Do the ınflammatory markers have a prognostic role in an elderly patient population diagnosed with non-muscle ınvasive bladder cancer?
Objective: To evaluate whether the systemic immune-inflammation index (SII), neutrophil-lymphocyte ratio (NLR), platelet-lymphocyte ratio (PLR), and De-Ritis ratio (DRR) are determinants of progression-free survival (PFS), recurrence-free survival (RFS) and overall survival (OS) in patients aged ≥ 70 years diagnosed with non-muscle invasive bladder cancer (NMIBC).
Method: The study included 173 elderly patients diagnosed with NMIBC between January 2015 and March 2022. The clinical and pathological data of the patients were examined. Cox regression analysis was performed.

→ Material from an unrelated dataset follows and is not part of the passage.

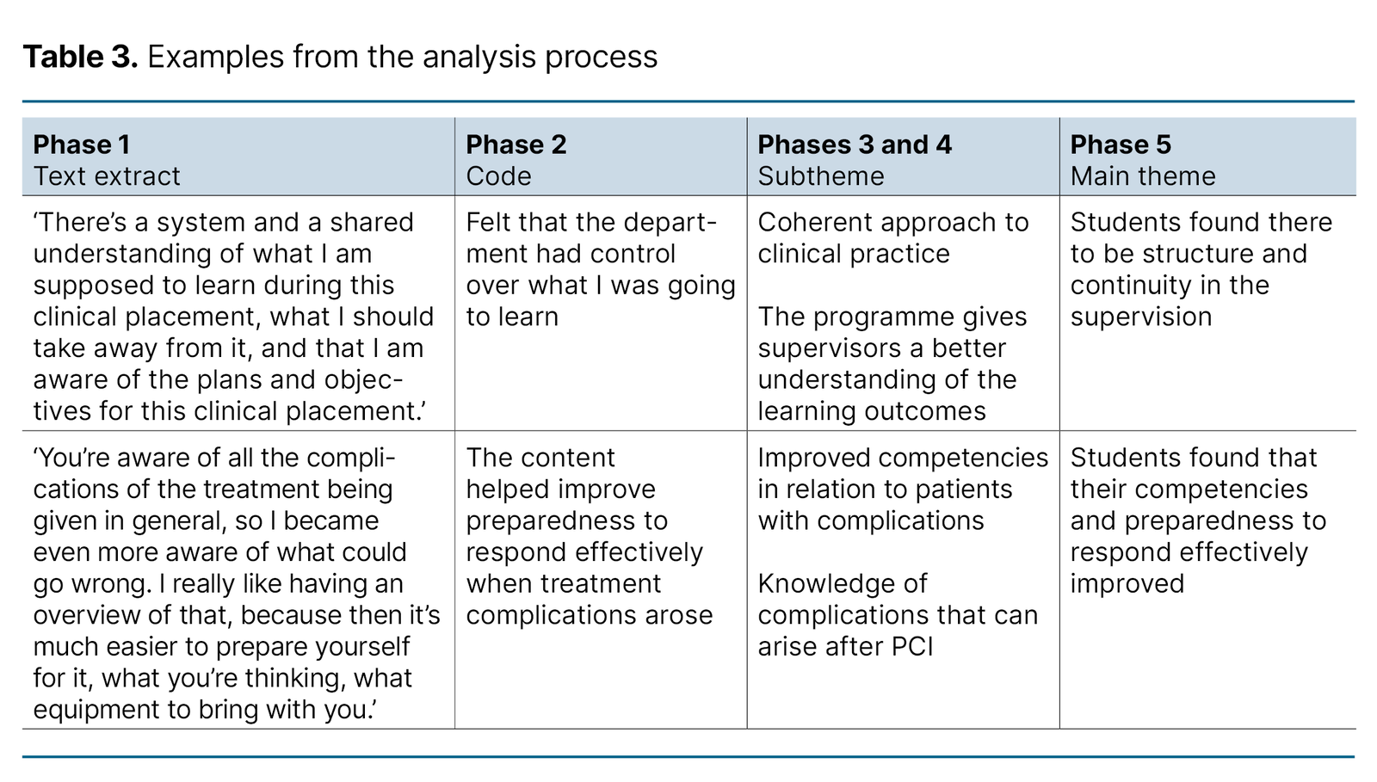Click the "Code" subheading
This screenshot has width=1377, height=782.
(498, 176)
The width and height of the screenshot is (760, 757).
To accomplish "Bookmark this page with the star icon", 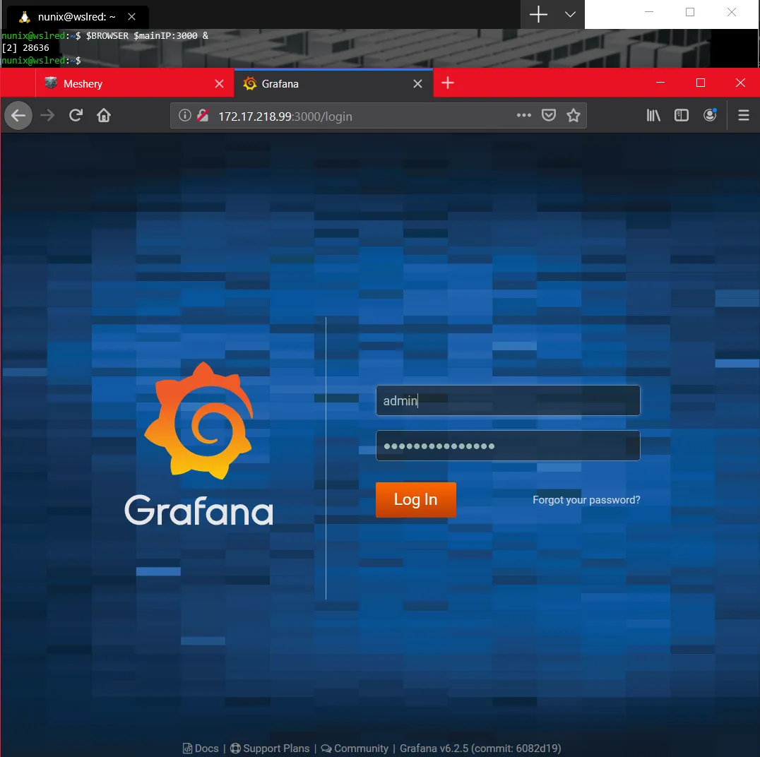I will [573, 115].
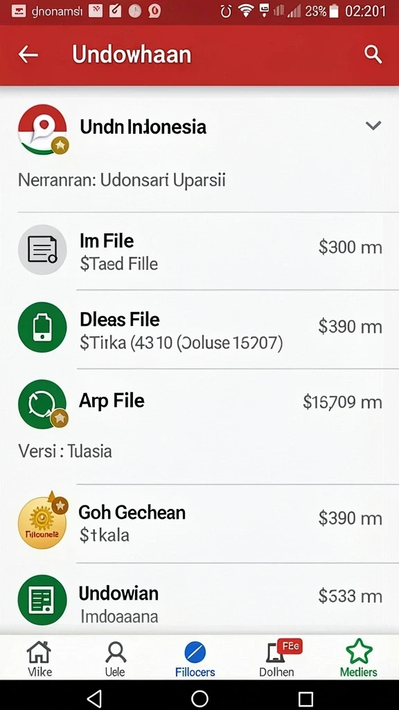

Results: The patient's mean age was 75.6 ± 4.57 years. A statistically significant correlation was determined between higher mean NLR, PLR, and SII values and PFS (p = 0.04, p = 0.009, and p = 0.007, respectively) and OS (p = 0.001, p = 0.003, and p < 0.001, respectively). The multivariate analysis results showed that tumor size (≥ 3 cm) and PLR (> 144.6) were independent risk factors for PFS (HR: 2.09, p = 0.03; HR:3.2, p = 0.01, respectively), the presence of multiple tumors for RFS (HR: 1.73, p = 0.01), and comorbid diseases for OS (HR: 2.18, p = 0.006).
Conclusion: Inflammatory parameters were found to have no independent effects on RFS and OS in patients of advanced age with NMIBC, and only PLR could be used to predict PFS.